子供の骨折と親の思い

常連さんの子供が指を骨折した。野球部だったので、試合に出られず、相当悔しがって何とか早く治そうとして色々調べ、酸素カプセルが骨折に効くとの情報を得て、親に行かせてくれと言ったという。親にしてみれば野球一筋に打ち込んでいて、子供の気持ちは痛いほどわかるので行かせてあげるだろうが、こんな時は一言付け加えた方がいいという話を母親にした。「息子さんの一途な野球に対する気持ちは分かる。悔しい気持ちも分かる。野球以外のことは全く考えられないでしょう。例えがいいか分からないが、初恋が駄目になってしまったぐらいの落ち込みでしょう。しかしこういう時に自分で聞いたり、調べたりしたものを手当たり次第に行かせるというのはどうかと思う。本人はもう治りたい一心しかないから、何でもやりたいだろうが、いい治療もあれば悪いのもある。第三者の意見も聞くことを教えてあげないと、どんどん突き進んでしまう。冷静になれないのは分かるが、こういう時ほど他人の意見は大事。
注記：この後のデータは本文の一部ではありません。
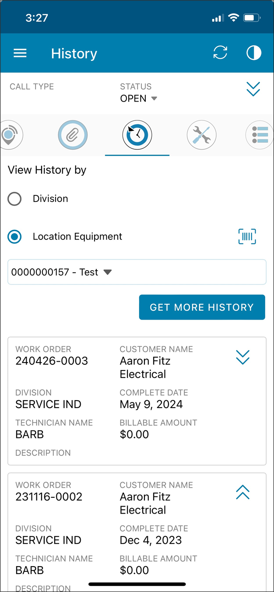Choose OPEN status filter option
274x592 pixels.
138,99
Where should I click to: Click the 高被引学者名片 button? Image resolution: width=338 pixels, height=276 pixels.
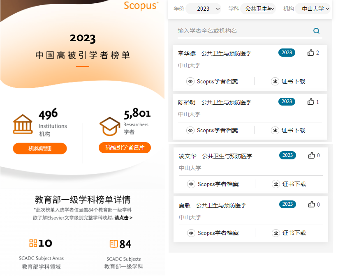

今までも人生の3つの坂、『上り坂、下り坂、まさか』と言ってきたが、まさかの時こそ冷静さが大事。これを教えるいいチャンス。」と言ったら、母親も、「そうなんです。酸素カプセルに行かせるのは良いんですけど、色々な人に聞いたら骨折に効果は期待できないと言われてしまいました。本人がカッカカッカしていますから行かせますが、確かにチャンスですね。伝えます。」と言う。この年になると子供の一途な気持ちを想像しただけで、胸が締め付けられる。反抗期の子供なら、「俺の骨折治らなくてもいいのか。折角早く治したいと必死なのに、邪魔をするのか。」と言われそうである。何とも子供の発想だが、やがてこの子も親になれば分かる。親として早く治ることは当然祈っているのだが、子供の未熟な判断と行き当たりばったりだけで問題が解決するほど世の中は甘くないことを学んで欲しいだけである。